→ **SELECTED EXTRACT**:
·····

Building a robust facial recognition system that's free of bias both racial and gender is not an easy task. After all, algorithms don't create bias. We do.
The facial recognition technology market is growing rapidly. From airports in the United States relying on biometric data to screen international passengers, law enforcement depending on it to catch criminals, and social media using it to authenticate the user, facial recognition technology is the need of the hour.
The last decade was full of new state-of-the-art algorithms developed by top software development companies and groundbreaking research in the field of Deep Learning. New Computer vision algorithms were introduced as well. It all started when AlexNet, a Deep Convolutional Neural Network achieved high accuracy on the ImageNet dataset (dataset with more than 14 million images) in 2012. So what is facial recognition software? How does it work?
Before we dive into understanding how face recognition technology works, we need to understand how we recognize faces.
How do humans recognize a face?
Recognition systems in our brains are complex. In fact, scientists are still trying to figure it out. What we can assume is that the neurons in our brain first identify the face in the scene (from the person's body to its background), we extract the facial features, and store it in our own kind of database. Using our memory as a database, we can then classify the person according to their features. We have been trained on an infinitely large dataset and infinitely extensive neural network.
Facial Recognition software in machines is implemented the same way. First, we apply a facial detection algorithm to detect faces in the scene, extract facial features from the detected faces, and use an algorithm to classify the person.
The workflow of a Facial Recognition System
Face detection is a specialized version of Object Detection, where there is only one object to detect - Human Face.
Just like computational time and space trade-offs in Computer Science, there's a trade-off between inference speed and accuracy in Machine Learning algorithms as well. There are many object detection algorithms out there, and different algorithms have their speed and accuracy trade-offs.
We evaluated different state-of-the-art object detection algorithms:
To build a robust face detection system, we need an accurate and fast algorithm to run on a GPU as well as a mobile device in real-time.
In real-time inference on streaming video, people can have different poses, occlusions, and lighting effects on their face. It is important to precisely detect faces in various lighting conditions as well as poses.
We started with Haar-cascade implementation of OpenCV, which is an open-source image manipulation library in C.

·····

→ **WORK TO BE COMPLETED**: Using the facial recognition text above, decide whether each statement agrees with it, and answer yes or no with the deciding words of the text quoted: (a) AlexNet achieved high accuracy on the ImageNet dataset in 2012; (b) the Haar-cascade implementation the authors started with comes from a library written in Python; (c) face detection involves detecting several different kinds of objects.

·····

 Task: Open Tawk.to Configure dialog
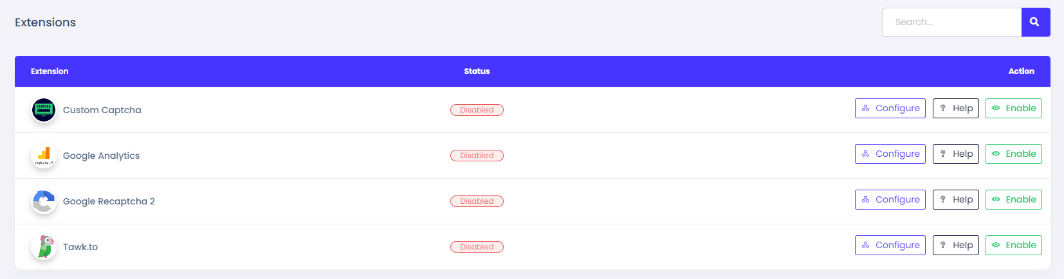point(890,246)
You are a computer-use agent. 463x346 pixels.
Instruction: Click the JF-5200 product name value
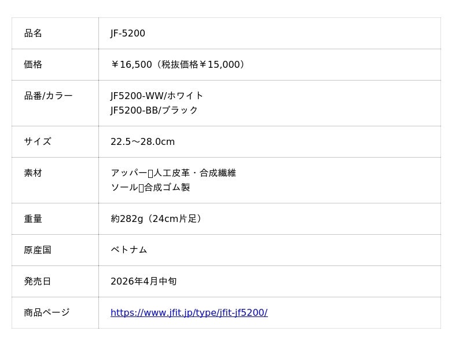pos(128,34)
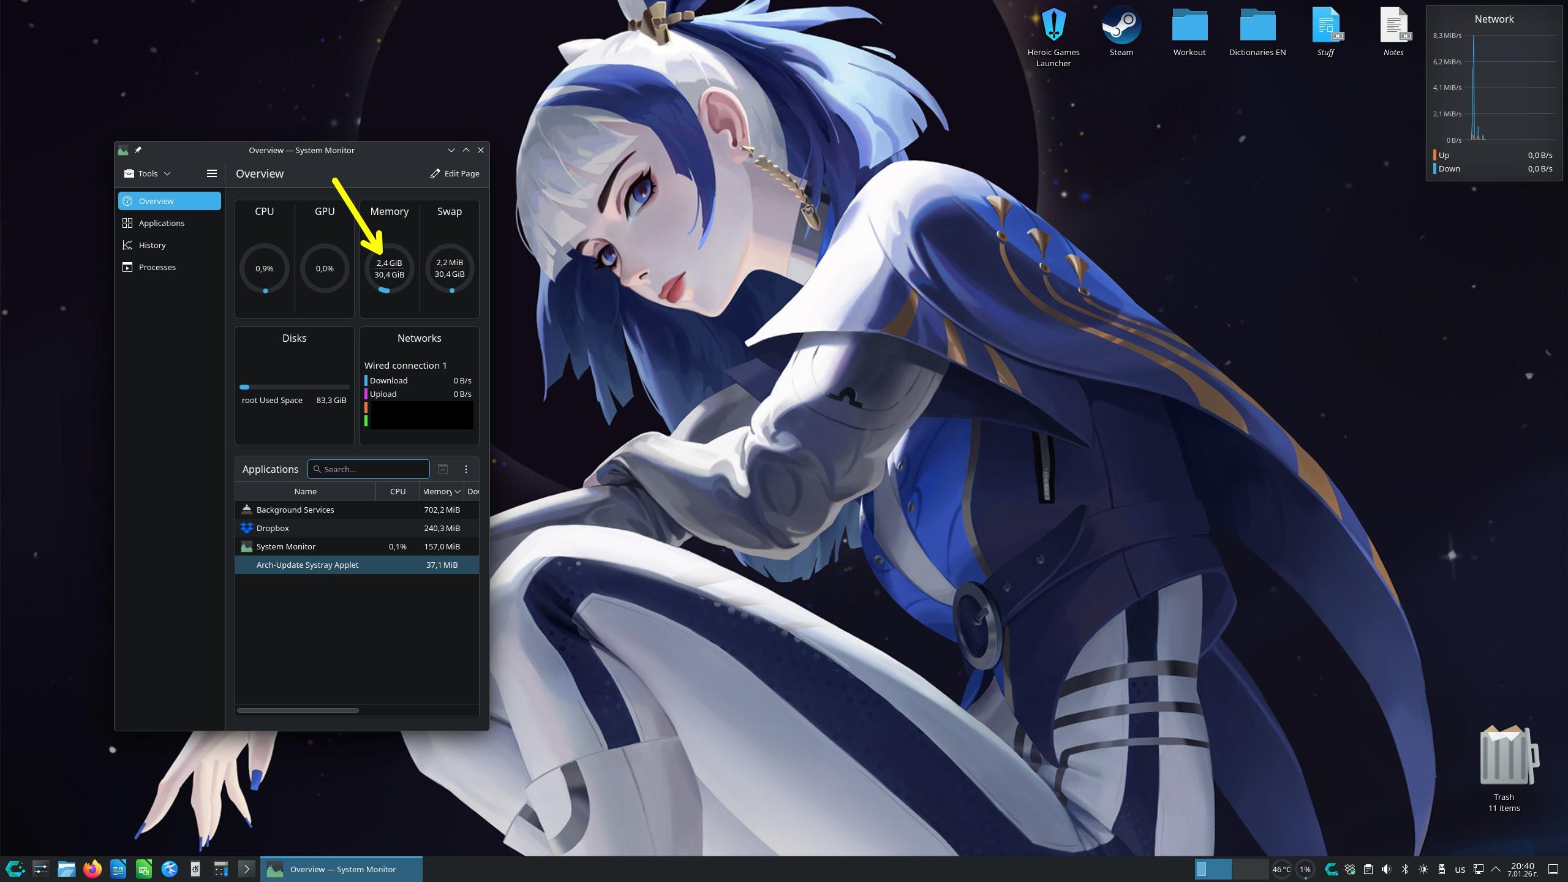This screenshot has height=882, width=1568.
Task: Toggle pin on System Monitor title bar
Action: click(138, 150)
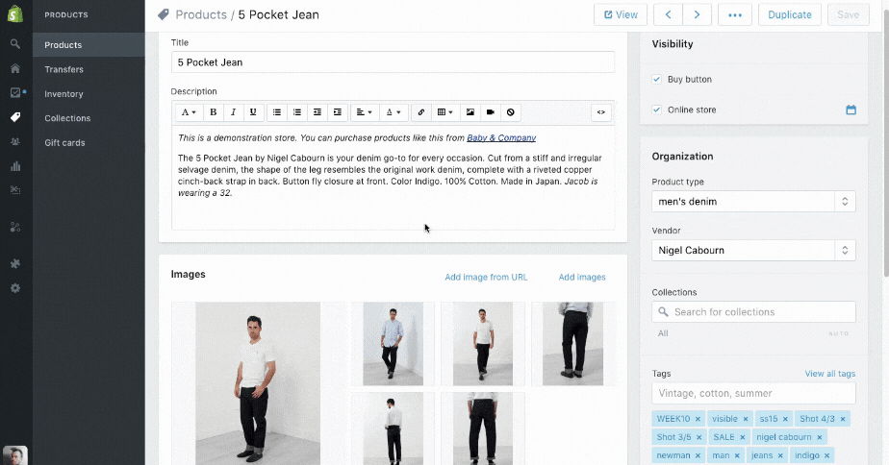Viewport: 889px width, 465px height.
Task: Click the Duplicate button
Action: click(x=790, y=14)
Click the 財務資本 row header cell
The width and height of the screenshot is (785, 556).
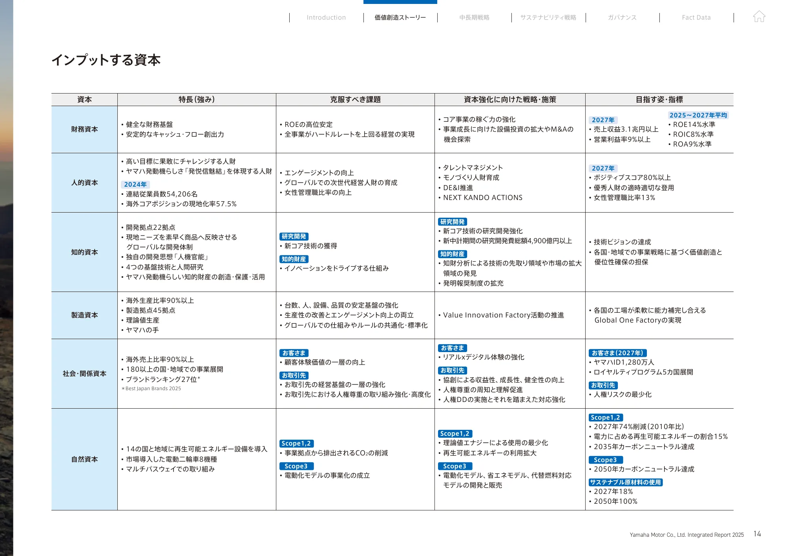click(x=84, y=129)
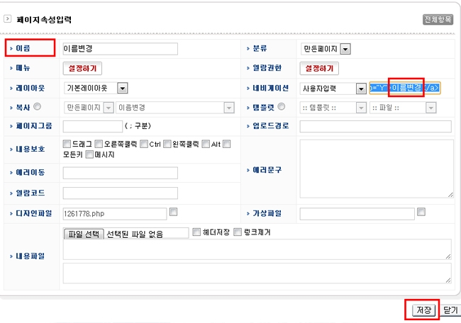Check the 링크제거 checkbox
461x323 pixels.
pyautogui.click(x=238, y=232)
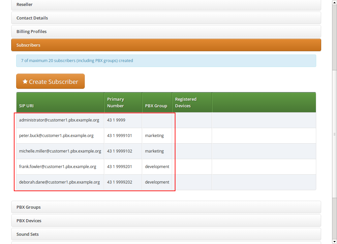Click the scrollbar grip handle
The width and height of the screenshot is (337, 244).
pos(334,134)
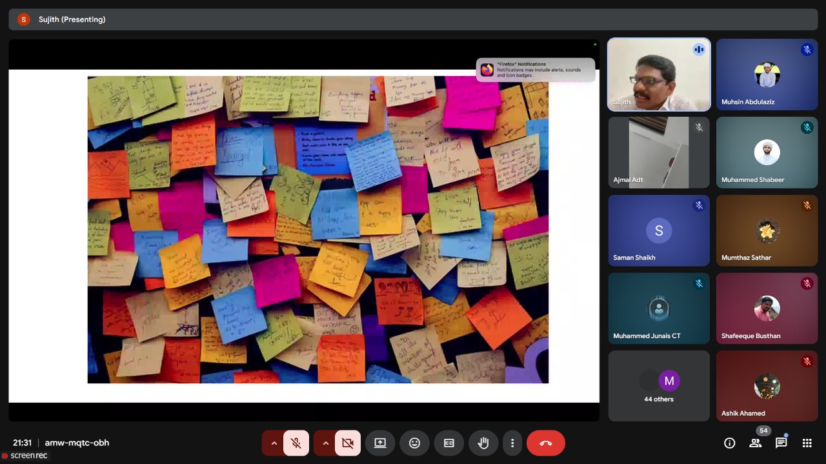The width and height of the screenshot is (826, 464).
Task: Open the chat messages panel
Action: (781, 443)
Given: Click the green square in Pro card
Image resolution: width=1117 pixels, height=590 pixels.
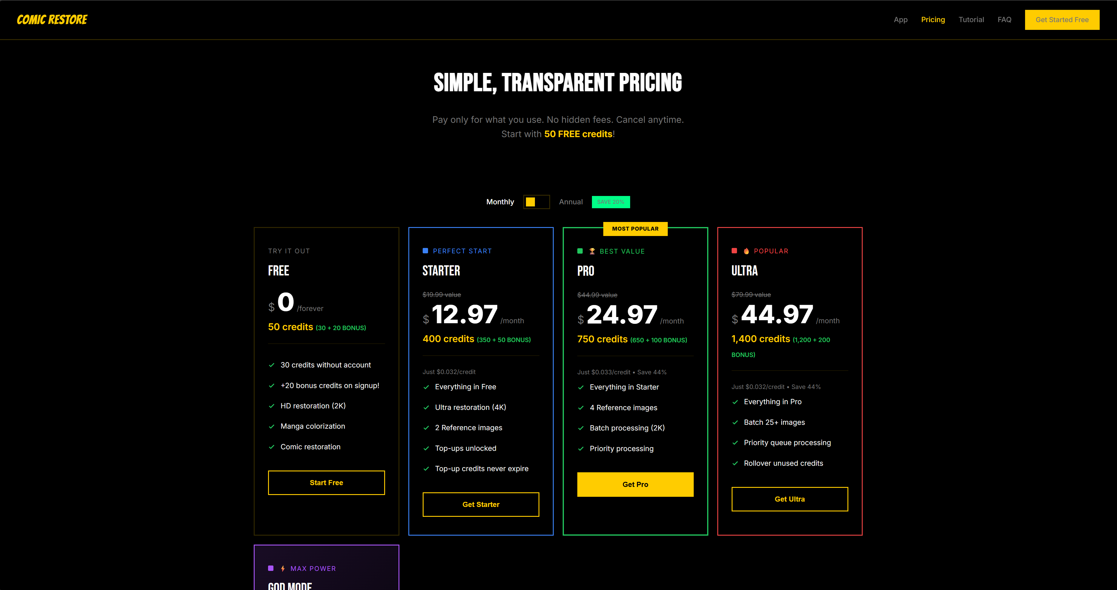Looking at the screenshot, I should point(580,251).
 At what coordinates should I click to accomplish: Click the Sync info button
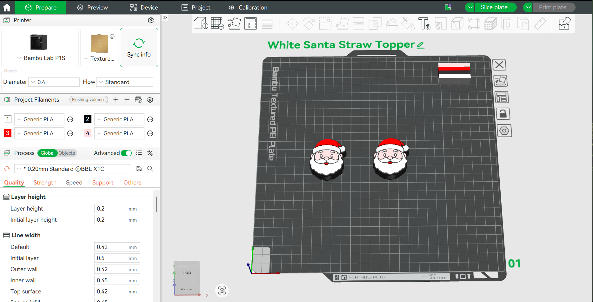[139, 47]
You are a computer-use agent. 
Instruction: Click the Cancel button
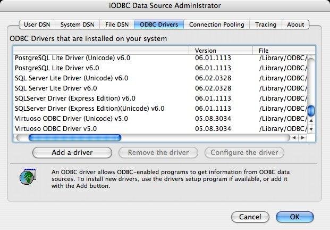(x=250, y=217)
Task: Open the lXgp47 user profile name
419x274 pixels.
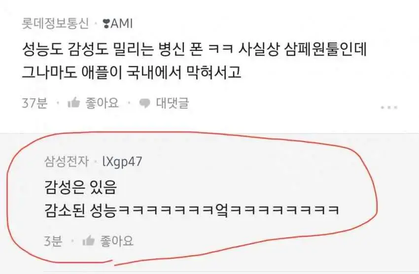Action: [x=122, y=162]
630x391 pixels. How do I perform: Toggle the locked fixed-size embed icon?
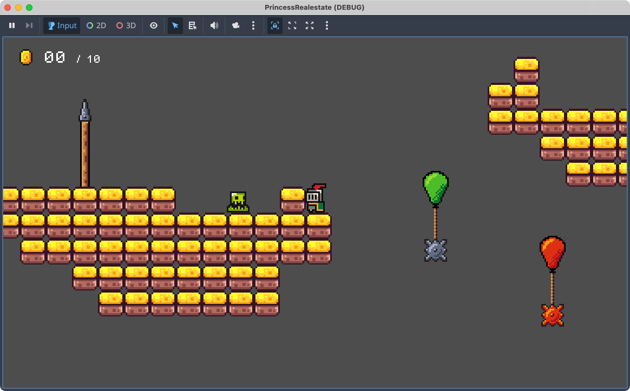[x=275, y=25]
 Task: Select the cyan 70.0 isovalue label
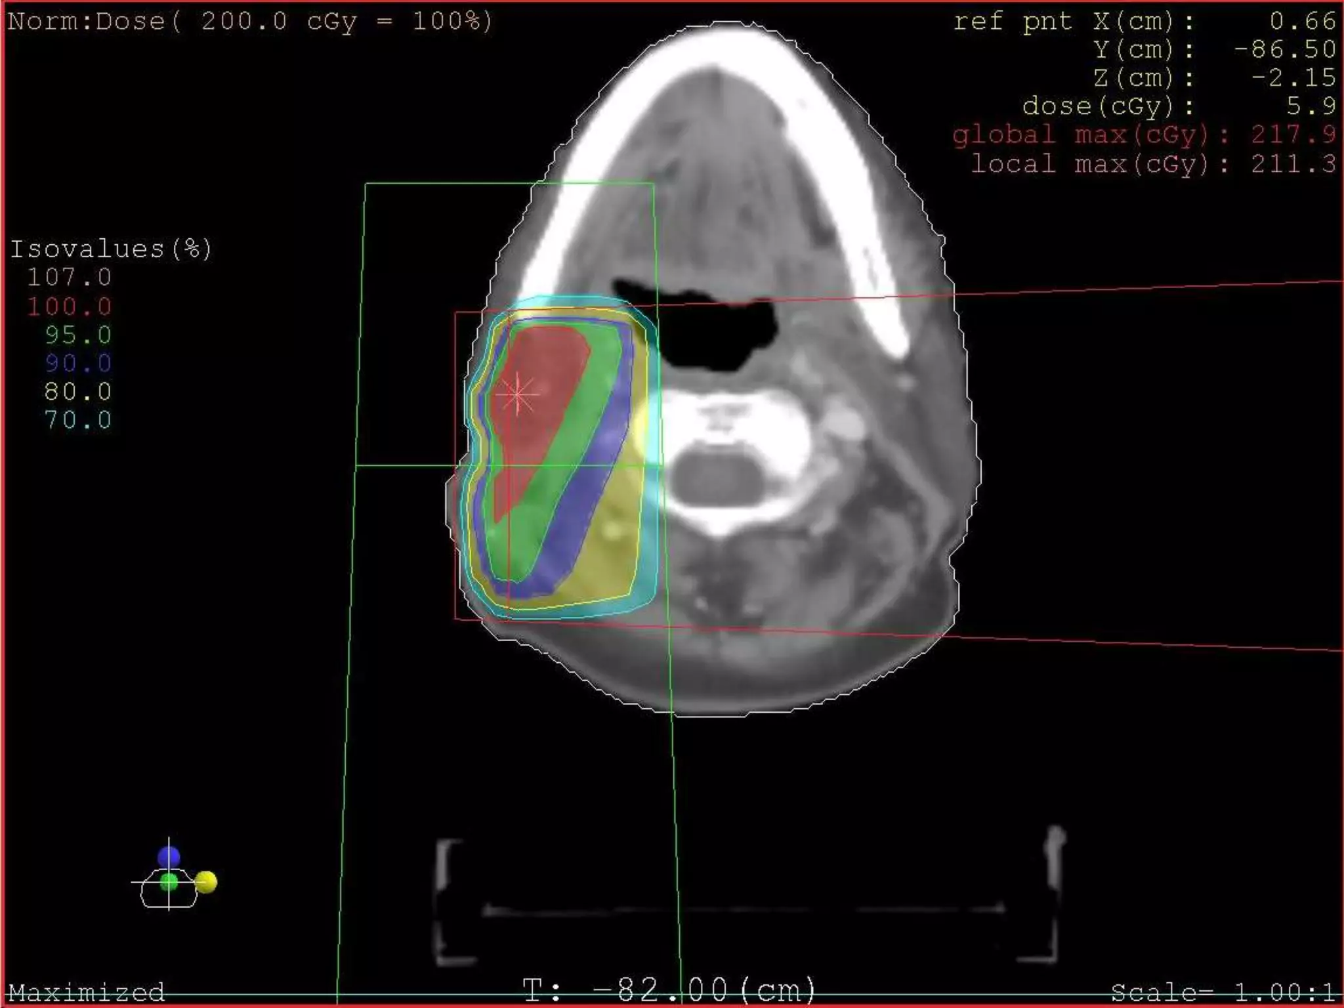pyautogui.click(x=78, y=420)
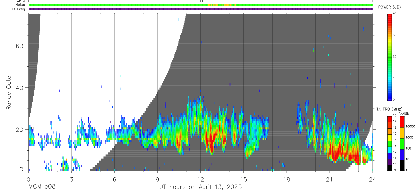Click the Range Gate axis label
The height and width of the screenshot is (194, 419).
[x=9, y=93]
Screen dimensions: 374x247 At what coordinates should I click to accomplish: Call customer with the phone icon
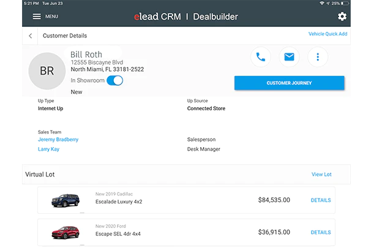(261, 57)
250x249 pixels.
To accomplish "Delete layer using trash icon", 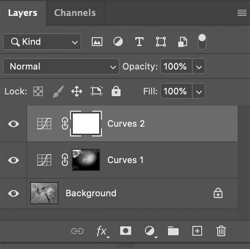I will (221, 231).
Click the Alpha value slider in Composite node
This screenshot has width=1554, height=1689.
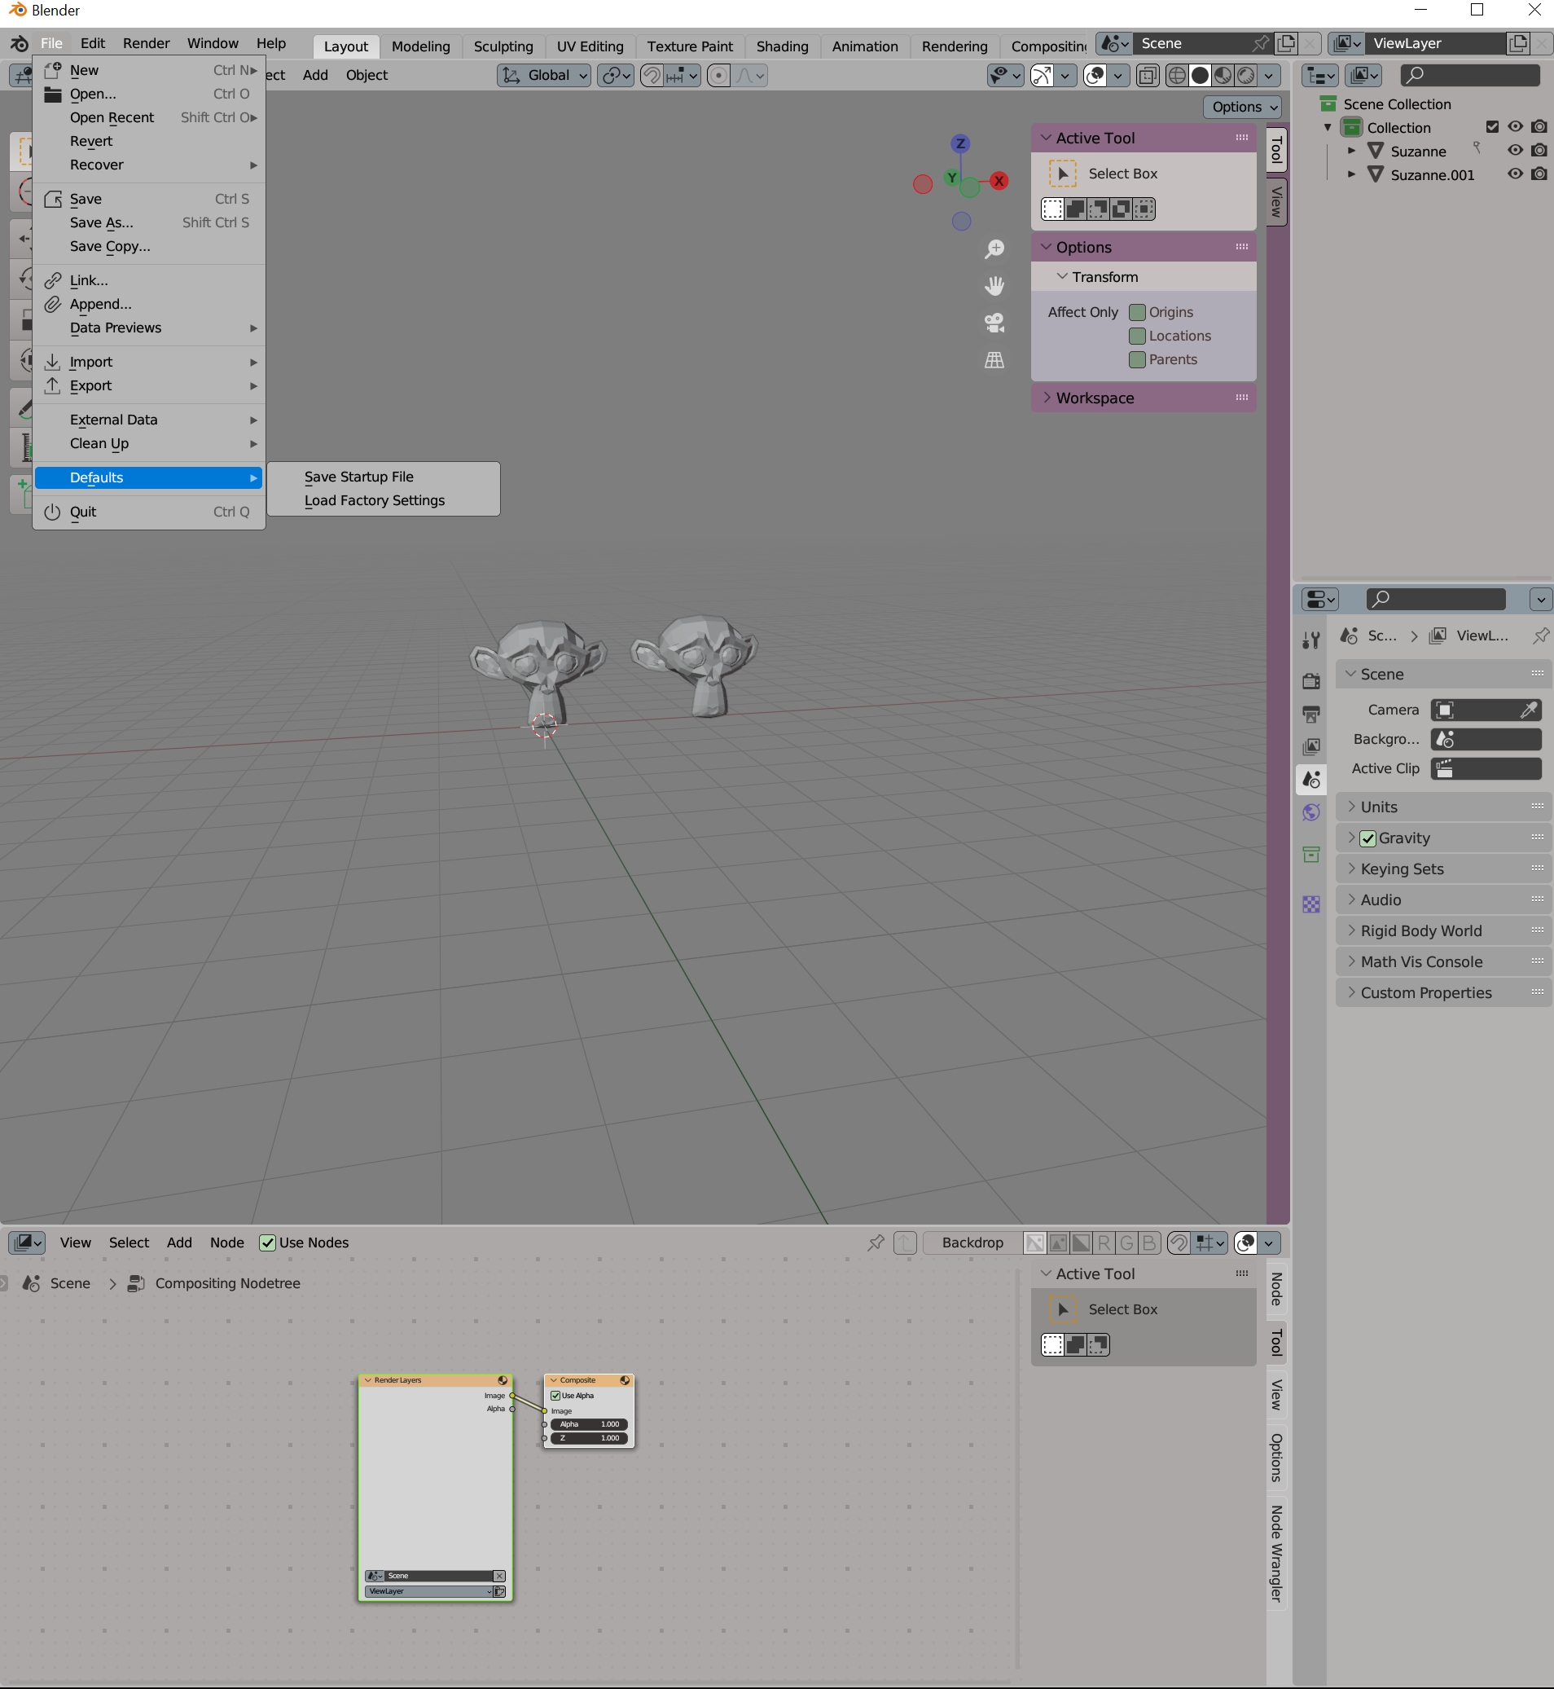click(x=589, y=1424)
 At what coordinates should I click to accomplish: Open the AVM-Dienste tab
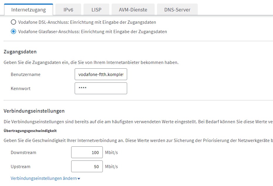click(133, 10)
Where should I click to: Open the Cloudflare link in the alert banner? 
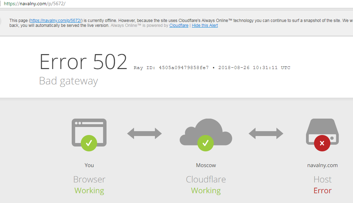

·····

→ **REPLY**:
(a) Yes: "AlexNet, a Deep Convolutional Neural Network achieved high accuracy on the ImageNet dataset (dataset with more than 14 million images) in 2012"
(b) No: "Haar-cascade implementation of OpenCV, which is an open-source image manipulation library in C"
(c) No: "where there is only one object to detect - Human Face"